Stephen Williams, former Warrant Officer in the Royal Logistic Corps and father of Team BRIT driver, Tony Williams, speaks about the team's role in Tony's remarkable recovery.

Tony is a shining example of what the human body can endure and how the human spirit can rise from the ashes of despair.

After he was hurt in Afghanistan, consultants had told him his injuries meant he would be unlikely to get out of his wheelchair, he may have a permanent colostomy bag fitted and a brain injury from a grenade attack. Despite this, from day one he wanted to achieve the impossible. Constantly suffering from nerve pain, he set about to prove surgeons wrong.

After three months on a spinal bed he set about his recovery. He pestered to have his colostomy bag reversed, which was successful. Then he started to get up from his bed to a wheelchair and after seven months of physiotherapy he was allowed to go home.

The next three years he spent travelling to Headley Court for more rehabilitation. He was determined to walk again, which he achieved with the support of a splint brace. He was also told that he had less than a 10% chance of being able to father children.  This is another hurdle he overcame when he met his girlfriend Sharon and now I have two lovely granddaughters, to whom he is a very proud dad.

Piece by piece Tony was getting his life back, but there was something still missing. This is where Team BRIT came to the fore. Tony has always been competitive and wanting excitement in his life. Tony has an outgoing personality and loves to be involved and Team BRIT was exactly what he needed at this stage of his recovery. Since being part of the team, I see my son more like he was before he was injured. I see that cheeky smile back on his face, I see the adrenaline pumping when he is about to race in a Team BRIT car. I see my lad with excitement back on his face. Mentally it has helped him to alleviate the mental torture he has endured, and now he is smiling again.

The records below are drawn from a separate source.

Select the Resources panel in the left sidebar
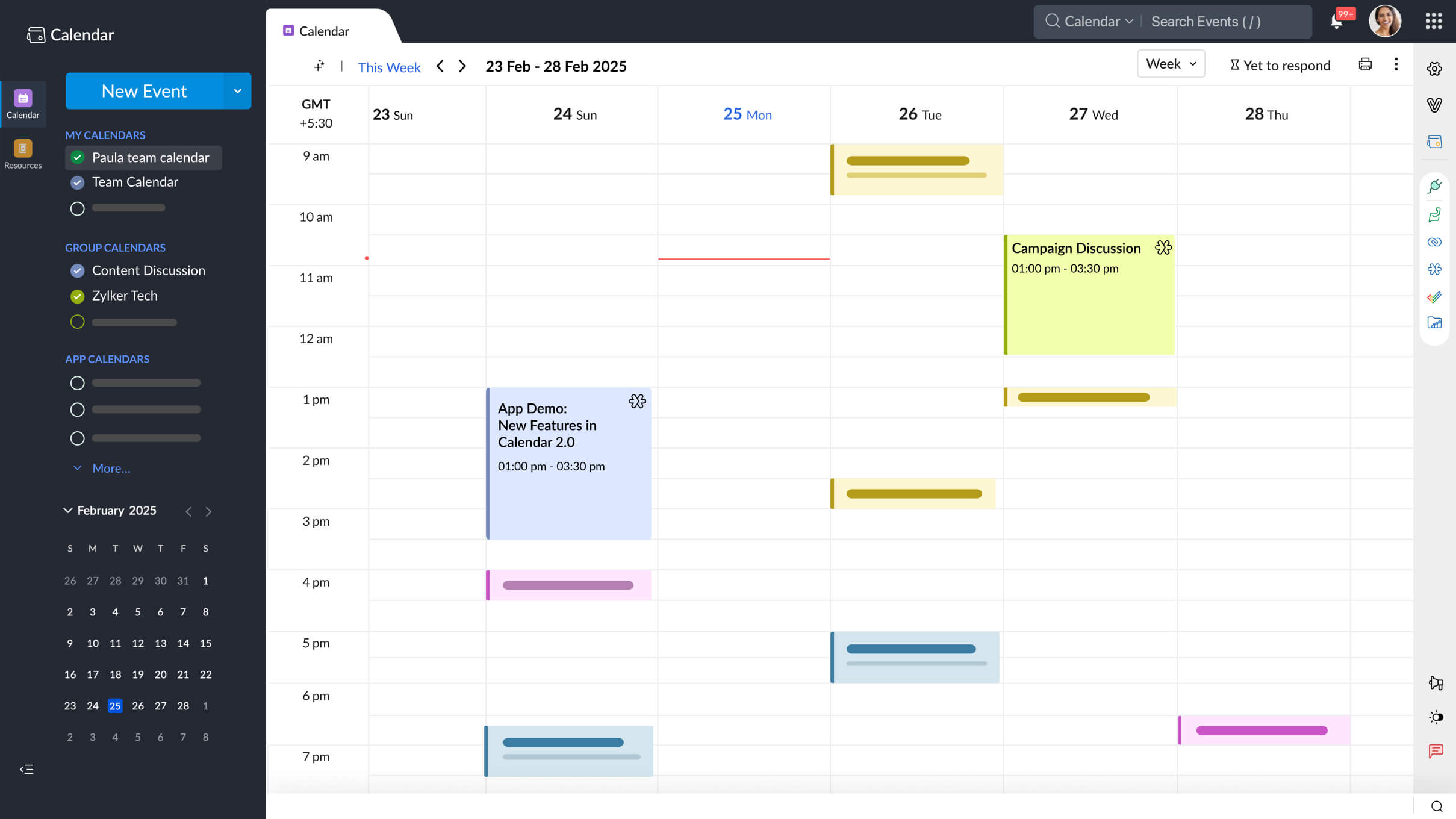1456x819 pixels. coord(23,152)
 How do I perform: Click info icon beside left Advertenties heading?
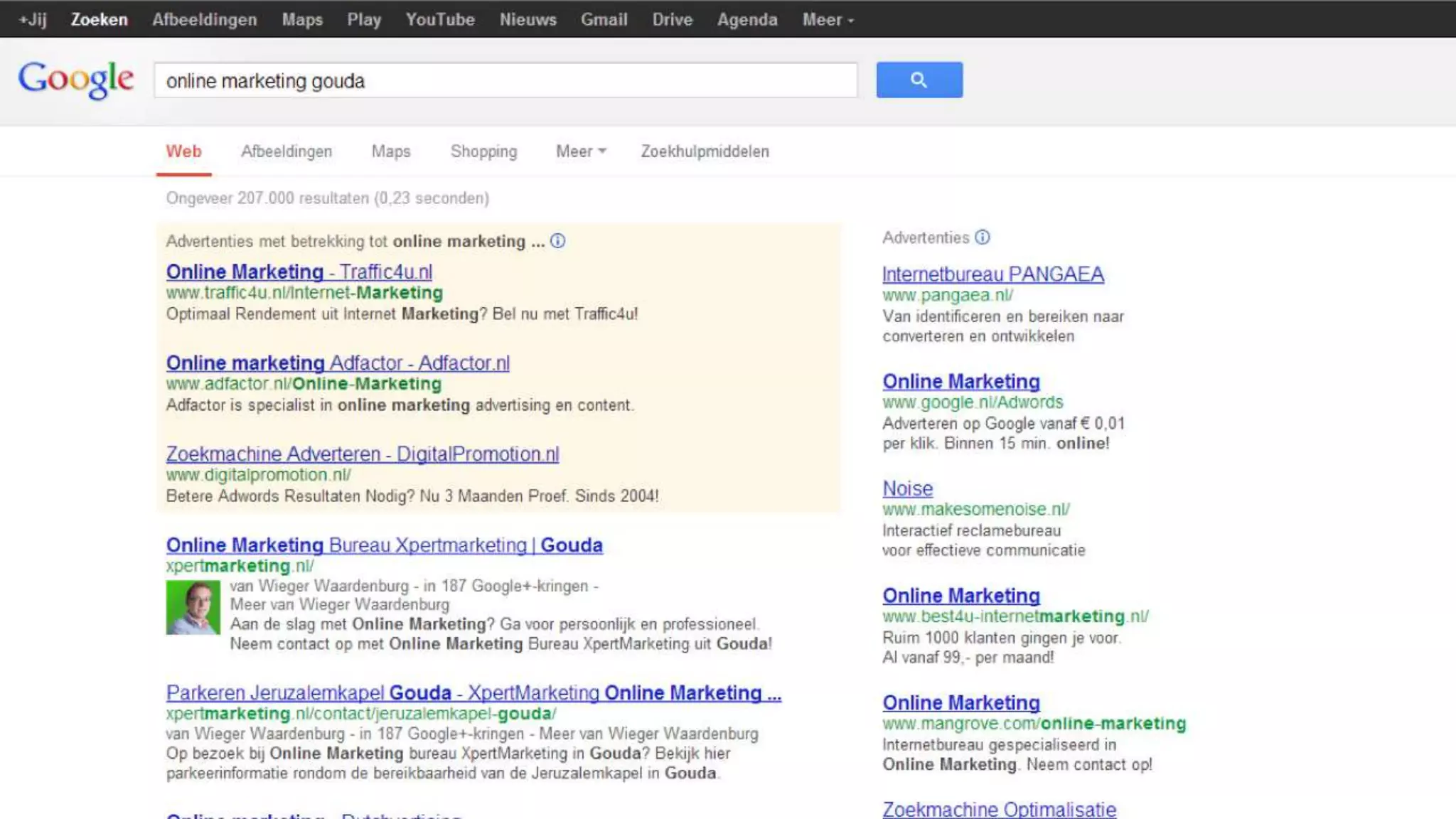click(558, 241)
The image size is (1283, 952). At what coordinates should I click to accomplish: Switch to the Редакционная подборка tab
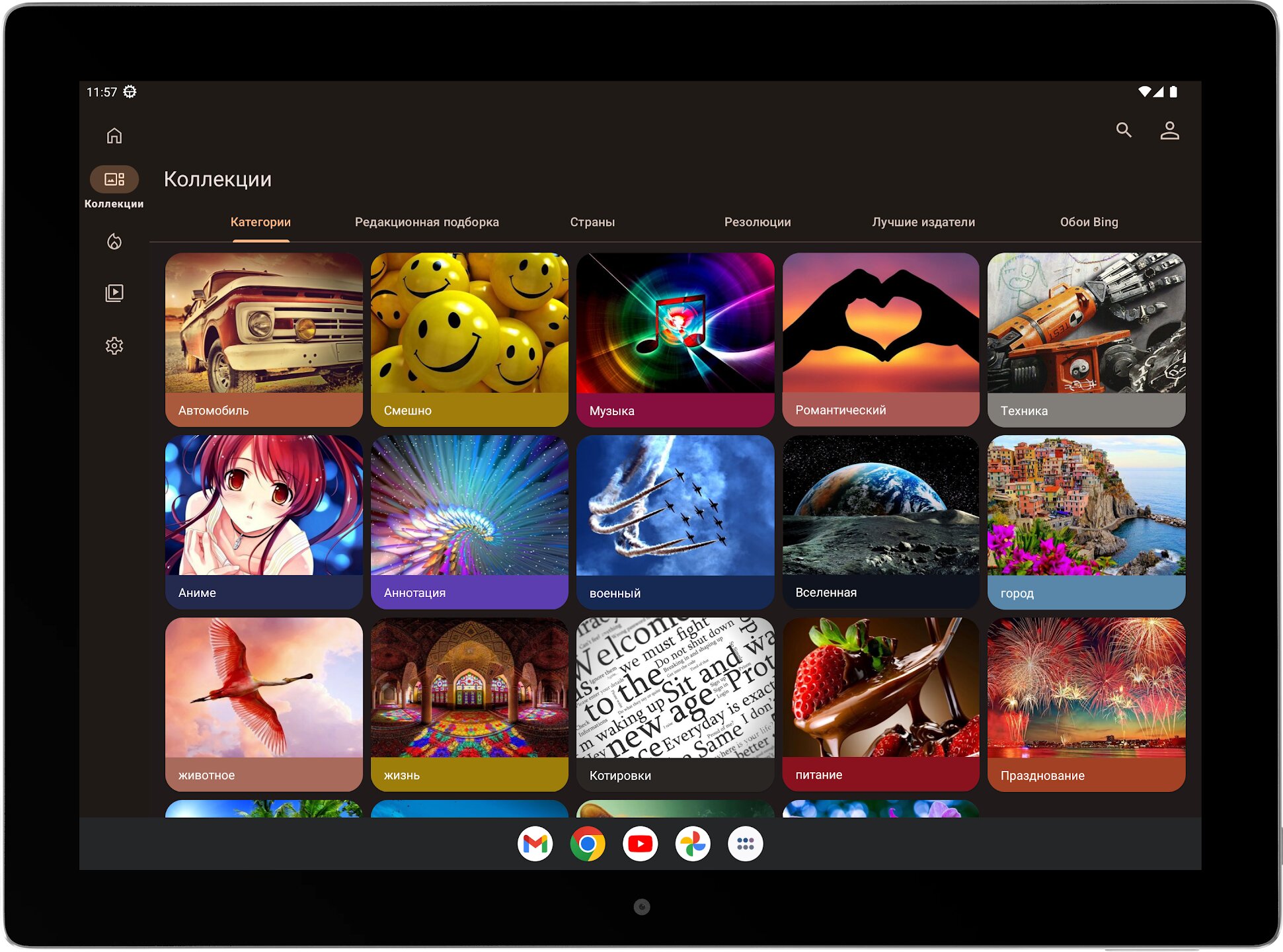coord(426,222)
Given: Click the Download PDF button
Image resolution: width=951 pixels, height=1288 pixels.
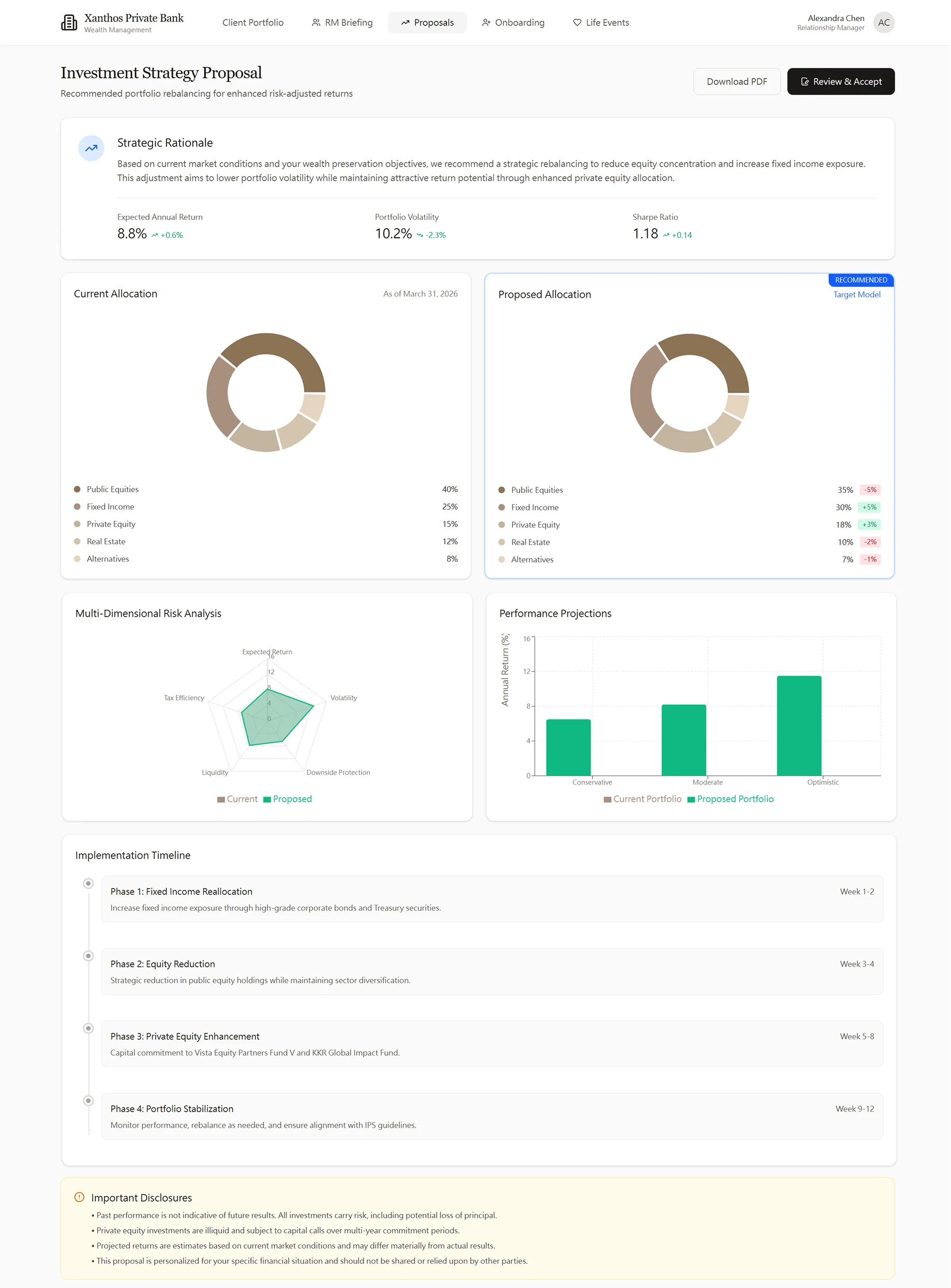Looking at the screenshot, I should (x=737, y=81).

The family is thrilled and excited to see Tony’s posts and seeing him on television, we are all proud of him and his achievements. Tony will always have to endure physical pain from nerve damage and he will undoubtedly have flashbacks and down days through mental stress, however the future is looking brighter for Tony than it has ever been and I thank Team BRIT in helping with that process.  Tony’s 3-year-old daughter Holly says “My dad’s a racing driver” she sees him as a hero rather than a victim.